21 Comments

  1. Aprille, I can totally appreciate your journey. I left a religious “cult” (as I call it based on the definition: Cult: a religious group which promotes worship of a human leader and devotion of one’s life to a specific purpose.
    Some have members practice certain rituals or follow a set of principle rules. The group usually believes its way is the only correct way to live life, and all non-members are doomed to some horrible fate if they cannot be persuaded to join.) I have been gone for about 3 1/2 years already. When I first left I felt the need to explain to everyone and justify and give my own scriptures to contradict their beliefs. I had to make sure everyone knew how good I was doing because they taught that if you left bad things would happen. Now all I feel is peace and freedom. At first I did have to separate myself from organized religion completely in order to heal. Here is a little bit about the Pastor where I left (married his daughter in law and said it was God) http://www.topix.com/forum/law/criminal-defense/T4J44NU9EV8I605UV

  2. Alexandra

    Once again, a fantastic post. We left a church where you didn’t even miss for sickness and a serious illness spread in church from it. At our church now, we have a Sunday morning service, and then lunch and relaxed fellowship afterward, and that’s it. We believe the rest and fellowship we get from that is more important and more edifying than three structured services a week. :) Thanks so much again, I’m enjoying your series so much!

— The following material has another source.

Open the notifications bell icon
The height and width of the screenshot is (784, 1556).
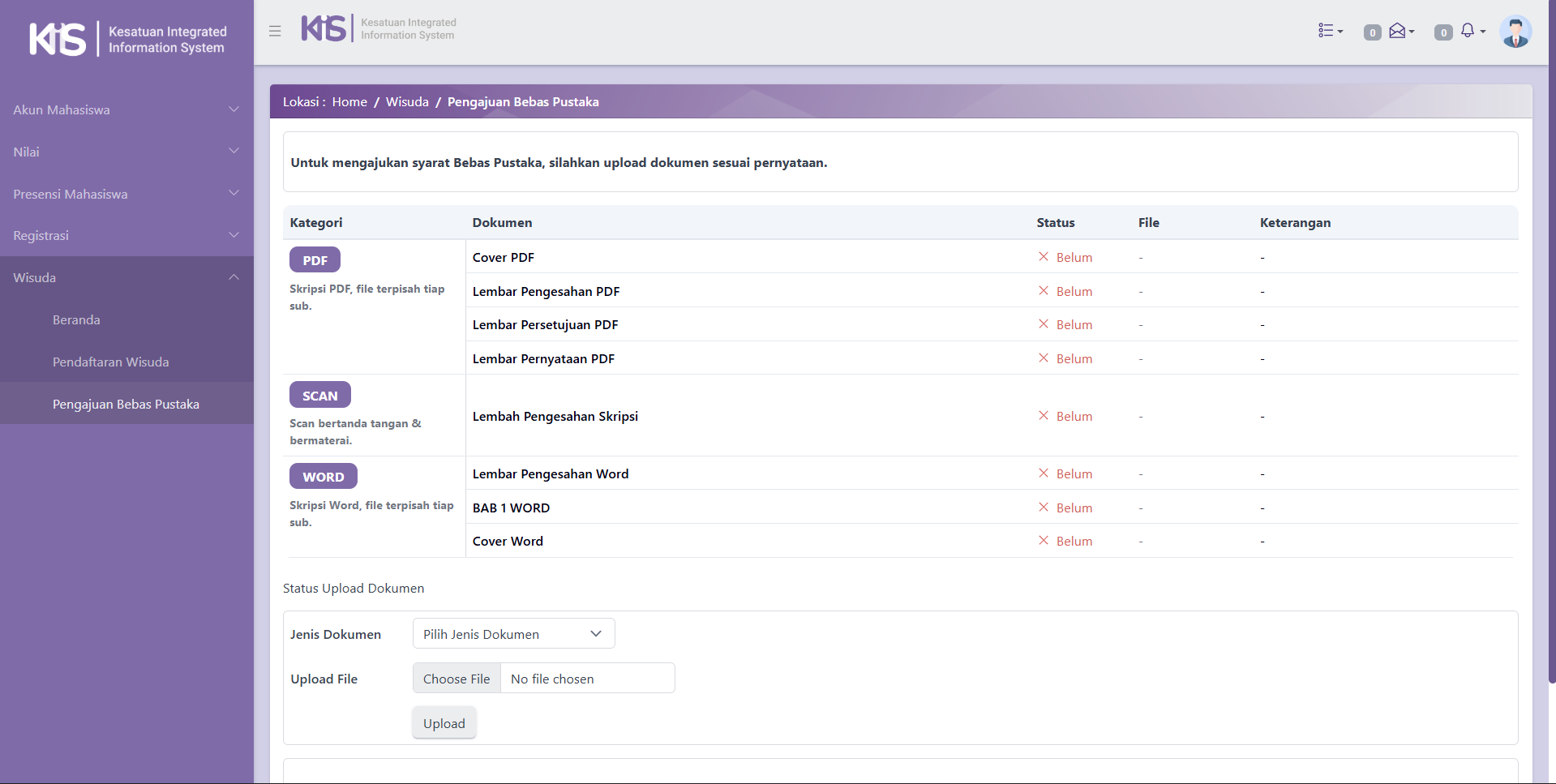pos(1468,31)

    • I so agree. Our church is Sunday morning, Sunday night, Wednesday night – but they have cancelled services on holiday weekend, and like I mentioned here, I have never felt judged for not being there.

      We attended a church for a while that only had a Sunday morning service and then had LIFE groups that met throughout the week. We went Sunday mornings and then to a group held at a home on Monday night. It was so restful, refreshing, and healing for us!

  3. […] Introduction: some self-observations about legalism Part 1: what is “legalism”? Part 2: standing under the broken heart Part 3: hiding in shame, packing up my dreams Part 4: when you “trust and obey” but your heart still gets broken Part 5: when you’ve been hurt by legalism, hold onto faith Part 6: What do Brad Pitt, Josh Groban, and Sleepless in Seattle have in common? Part 7: perfection is not possible Part 8: finding healing and freedom in secular music Part 9: “I will keep believing that God still has a plan” Part 10: Plan A, 2.0 Part 11: Modesty: a picture of grace Part 12: Disconnect: when God just doesn’t seem relevant Part 13: Roses in the dumpster: seeing God in everyday life Part 14: Cheating on my church Part 15: Can you hear Jesus calling? Part 16: Checklists, control, and motherhood Part 17: forget where you “should be” and “give God your ugly” Part 18: When your church isn’t meeting your needs Part 19: on being “in your place” in church […]

  4. Amy Beth

    This post reminds me very much of a church we went to that was taken over by a very legalistic pastor. At every other church I’d been to up to that point, they cancelled the usual church service on Super Bowl Sunday and instead either played the game at the church as a fellowship opportunity or encouraged us to host parties in our homes and invite our unchurched friends to use it as a fellowship and/or evangelism opportunity. But this pastor refused to cancel church, he was going to have regular service and we were all expected to be there. Many families still skipped, but not mine. Even though I argued with my dad that it was stupid (I didn’t have the word “legalism” in my vocabulary yet), he refused to to listen and I obediently went along to church with my family and missed the game for the only time in my life. We recorded it, but I hate watching games when they aren’t live. So when all my friends at school the next day were talking about what happened I couldn’t participate, and it only made me appear judgmental to them (I know, because they told me). Church is too important to let something like guilt be the reason to attend!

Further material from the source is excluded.